PROBLEMS AND TASKS =>
A - In the forum thread about the anxious dog, explain in one to three sentences why the dog's owners think he has become frightened of envelopes.
B - Write what comes next in the forum thread about the anxious dog, picking up after its final line.
EXCERPTED PASSAGE Start Marker
# Suggestions please for anxious dog



## JLO (Sep 27, 2006)

We have an 8 year old black lab Zak, he is an extremely well behaved and intelligent dog, he does things like bringing the shopping in from the car and gets the washing out of the tumble dryer, it really pleases him to do these kind of things BUT he is becoming anxious about more and more things. He has always been afraid of thunder and fireworks, if a thunderstorm happened we always ignored his scared behaviour and carried on as normal, but he is not gun shy, however we do give him Bachs Rescue Remedy to help calm him down, but during the past year he has become more worried about everyday things. We can't even open the mail now without him scurrying off and hiding in a corner, he dosn't like the envelopes, he is terrified of my spectacle case because it makes a noise when I clip it shut, we still try and ignore his behaviour but it is getting harder. 

Sometimes if he is asleep near your feet and you move even slightly he shoots up and is halfway across the room in fear and panic before he is properly awake. We have had him since he was 11 weeks old, he is well socialised and friendly, the only thing that we can think has changed during the past year is our 14 year old cat died, the cat was 7 years old when we got Zak, the vet thought that Zak might not be happy being the only pet in the house, so we recently got another cat Dylan from the RSPCA, he is very friendly and likes to sleep with the dog.

The vet said something about a DAP diffuser which apparently gives of a hormonal smell which a dogs mother gives off and it reassures the puppies, but they are not cheap and I wondered if anyone else had tried them before I splash out and buy one. Someone else I spoke to said the vet had given their dog valium, but I am not sure I want to go down that route with him. 

Any suggestions welcome.


----------



## locovan (Oct 17, 2007)

I wonder if he is going blind so he isnt seeing things so well so noise is a suprise to him.
I use Simply Suppliments Calming Formula to calm my nervouse dog and Yeast Tablets.
I wouldnt like to use Valium surely that really dopes a dog.


----------



## JLO (Sep 27, 2006)

No he is not going blind because he scurries away if he sees you opening an envelope, we think he might be frightened of the envelopes because we got one with bubble wrap in it and my husband accidentally stood on the bubble wrap. The list of what he is scared of is a long one but includes the:

hosepipe
ironing board
hair dryer
opening a can of drink 
hoover
moving the dustbin 
opening or closing my specs case
heavy rain (because he has worked out that this usually accompanies thunder)
EXCERPTED PASSAGE End Marker
MATERIAL PROVIDED Start Marker
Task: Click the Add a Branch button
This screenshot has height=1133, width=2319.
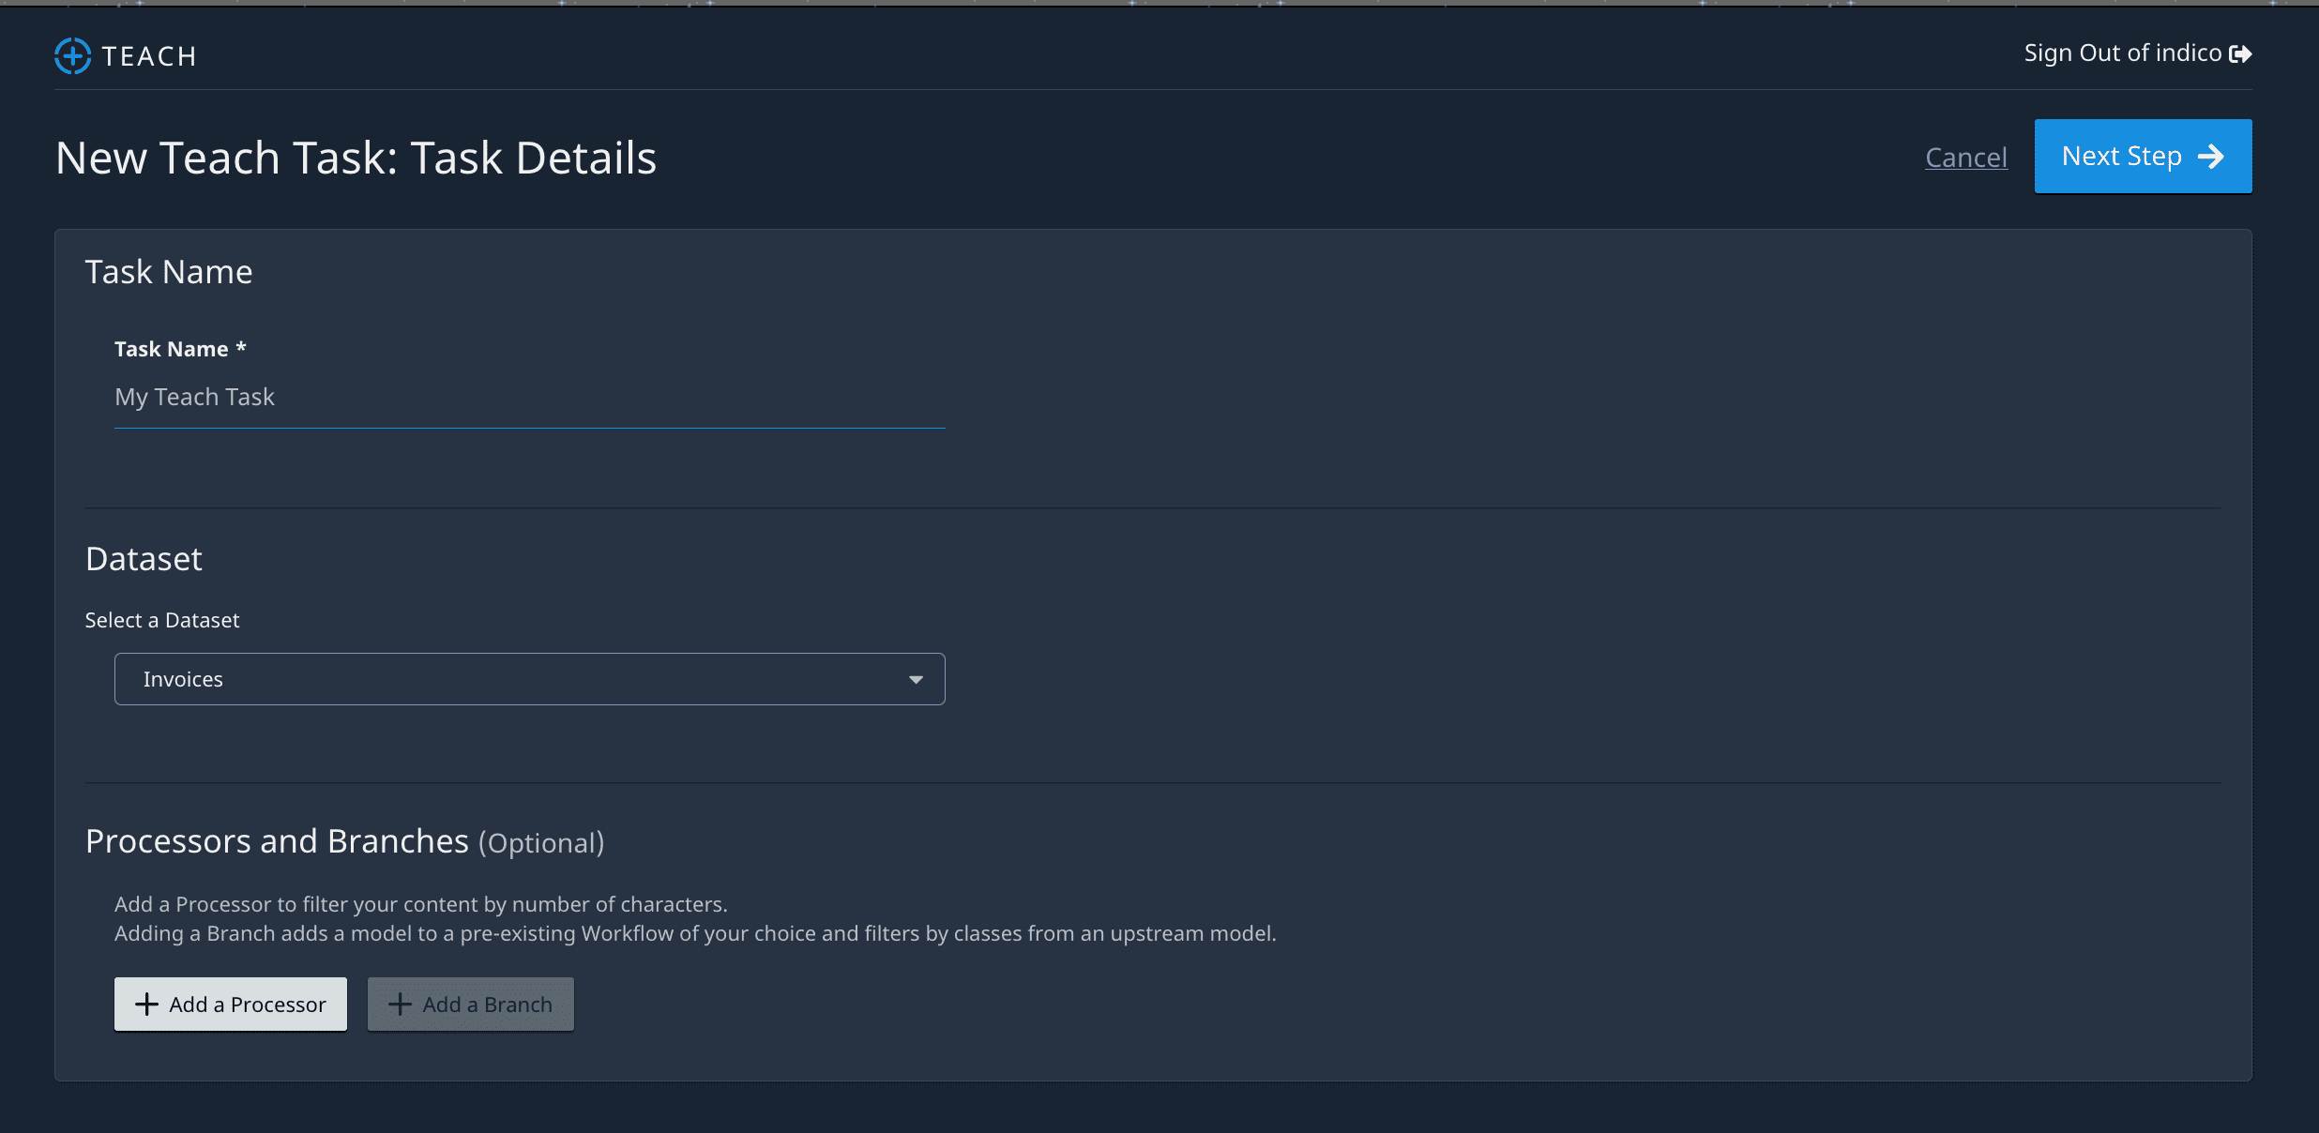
MATERIAL PROVIDED End Marker
RESPONSE LIST =>
A - The owners received an envelope with bubble wrap inside, and the husband accidentally stepped on the bubble wrap. They think this incident is what made Zak afraid of envelopes, so now he scurries away whenever he sees one being opened.

B -
He will happily guard the house and gives a good warning bark to anyone who comes near, he guards against other dogs coming near the house (if the gate is closed) If the gate is open he ignores other dogs. I have never had such a complex dog before, my previous two dogs who were both yellow labs were very laid back and bothered about nothing.

I am very reluctant to go down the drug route because normally he is a happy dog and I don't want to drug him.


----------



## ktesis (May 11, 2005)

We used a DAP diffuser when we first got our dog as a puppy. We were close to giving him back to the breeders because he would spend the whole night in an agitated state so much so we couldnt get to sleep. From the first night we used the DAP he settled down. We used it for about 6 weeks then stopped.
As for adult dogs from what little research I did at the time it would seem that it is used in circumstances you describe. You can buy on the internet - perhaps cheaper than the vet?


----------



## JLO (Sep 27, 2006)

thank you for that, I hate to see the dog unhappy for no reason which I can see. I will look into getting one again.


----------



## greenasthegrass (Oct 27, 2007)

We had a black lab Max who sadly got squished by a landrover 5 years ago this year - I miss that daft mutt every day.

He was a big fairy - he hated fireworks, thunder and lightning, cats, loud noises he didn't understand and was like that from day one. He was only 5 when he went so don't know if he would have got any worse.

Perhaps its cos he was black and the blonde ones are tougher? He got spooked by a noise we were in middle of a field and flight not fight took hold and he ran half mile to a road and the landrover won.

I still fill up at the thought of him ....  

Greenie 

PS sorry not much help but perhaps its a breed thing?


----------



## JLO (Sep 27, 2006)

I have been wondering if it is a breed thing, because even though my two previous dogs were labs they were blonde, brave and just a bit stupid. 

This one is a Drakeshead breedline and is from working stock, he has been much easier to train and actually does listen to what is said to him, he dosn't eat every piece of rubbish he comes across and he stays out of the river if I tell him to.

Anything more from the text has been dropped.